Thelma & Louise, 1991, still. Courtesy MGM

Rich argues that this heady combination of sex and crime had its heyday in the 1990s for numerous reasons, including US militarism. Films such as Thelma & Louise (1991) and Basic Instinct, for example, signalled a shift in ‘women’s acceptable place in society just when US society was in the midst of being remasculinized and heterosexualized.’ Such films offered an alternative pop culture imaginary that appealed to women engaged ‘in vital political struggles’ as well as ‘glamorous cocktail parties’.

But what could this mean now? In Killing Eve, the combination of queer glamour and criminality lives on – violence is very much the new chic. The look is glossy, oozing with sex, style, and money. Indeed, if Villanelle is going to murder someone, then she may as well do it wearing Molly Goddard.
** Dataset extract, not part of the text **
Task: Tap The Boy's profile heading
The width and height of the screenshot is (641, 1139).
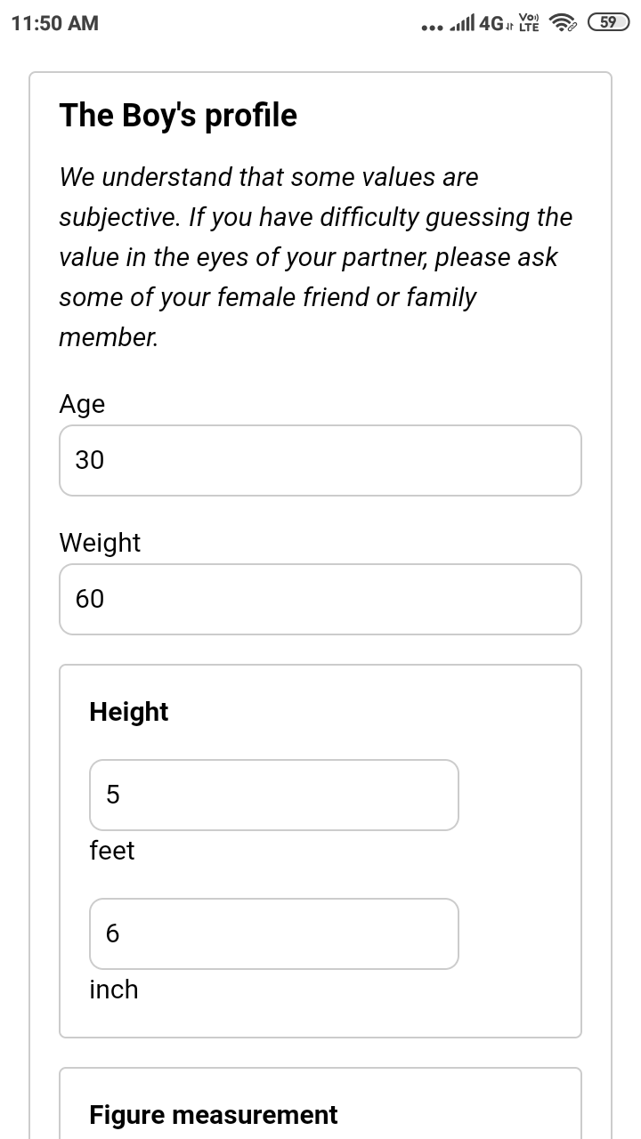Action: pyautogui.click(x=178, y=116)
Like the lethal lesbians of the 1990s, such representations transform the depressive, self-hating, villainous queer into empowered, self-assertive killers.

Killing Eve, 2018-2022, still. Courtesy BBC

Take, for example Paul Feig’s A Simple Favor (2018). Emily (played by Blake Lively) is a thoroughly modern and murderous bisexual, liberated and loose in her sexuality. Tipsy, having spent the afternoon drinking martinis, she’s dressed in a low-femme, grey pinstripe suit, with a thick paisley tie, legs apart, exuding Big Top Energy. Emily then kisses her new ingénue friend Stephanie. Both spill secrets of middle-class ennui, and Emily’s growing resentment of her husband’s unprofitable and unsuccessful career. Like Villanelle, Emily is stylish, queer, confident and shame-free, entirely comfortable with who she is and who she has sex with. A Simple Favor proves that women can have it all – families, designer wardrobes, high-flying jobs, and murderous and same-sex desires to boot.
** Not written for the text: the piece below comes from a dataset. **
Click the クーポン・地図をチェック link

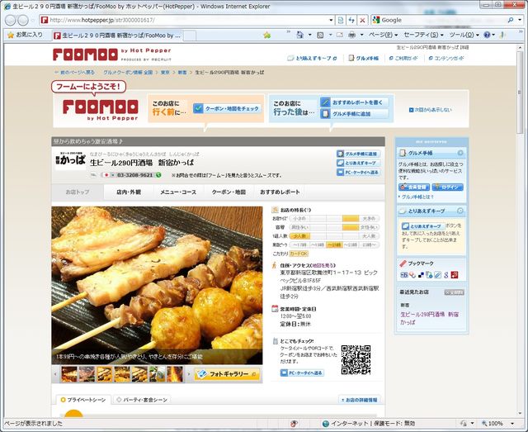click(227, 108)
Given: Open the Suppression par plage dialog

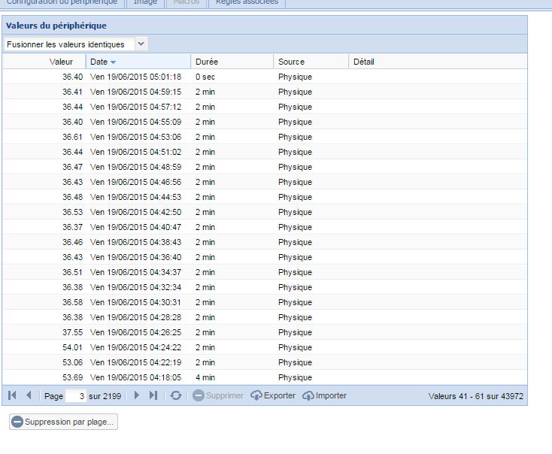Looking at the screenshot, I should 63,422.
Similarly, Netflix’s recent comedy show Dead to Me (2019-2020) centres upon a murder plot and two middle-class women, one straight, one bisexual. In one moment, the two women are bonding in a bar doing shots and a man tries to approach them asking to dance. Jen (played by Christina Applegate) spits: ‘Do you see that we’re in the middle of something here? […] Read the room, fucko!’ Behold the rampage of the unhinged, violent but feminist (finally! So great to see women getting into a male-dominated industry!) woman – cynically deployed to cut through TV’s banal visions of domestic heteronormativity.

A Simple Favor, 2018, still. Courtesy Lionsgate

Murder, it seems, like queerness, has become a way to escape the tyranny of the liberal, bourgeois boredom of family life. For Killing Eve’s intelligence agent Eve, chasing Villanelle across the globe means leaving her well-meaning and domesticated husband, Niko. She is thrilled – turned on – by the chase. But are these new representations of the chic, self-possessed murderer – who may or may not fuck someone of the same sex, but it doesn’t really matter, because gender is a spectrum – the gains of sexual liberation given visual form?
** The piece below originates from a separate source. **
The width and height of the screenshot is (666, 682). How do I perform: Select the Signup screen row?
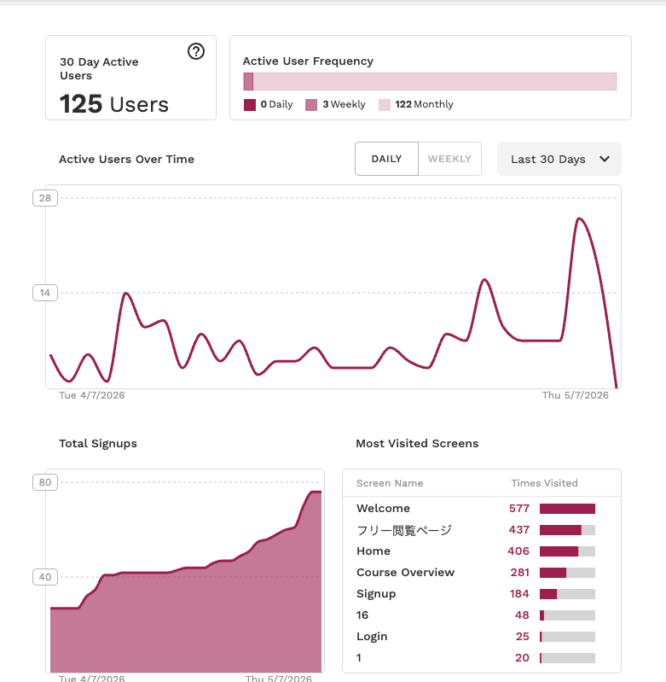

There is something distinctively queer to me about that infamous image of Thelma and Louise diving off the edge of that cliff – annihilation, obliteration, freedom. But these more recent appearances of the murderous queer feel like lazy iterations of a potentially liberatory politics. Destruction and disorder might signal the abolition of heteronormativity in favour of alternative kinships and non-normative desires. (One of the most provocative scenes in Killing Eve is when, in the third season, Villanelle attempts to reconnect with her toxic family, only to set the house aflame, leaving them – we presume – to die). The temporary aberration to the moral status quo feels exciting, revelatory even. But what we’re left with when the dust settles are glossy, recuperative projections of flattened, liberal #girlboss feminism. Ditch the kids and nightly chores for the evening, the modern-day (empowered) ‘lesbian psycho’ tells us, as she adjusts her Loewe tuxedo.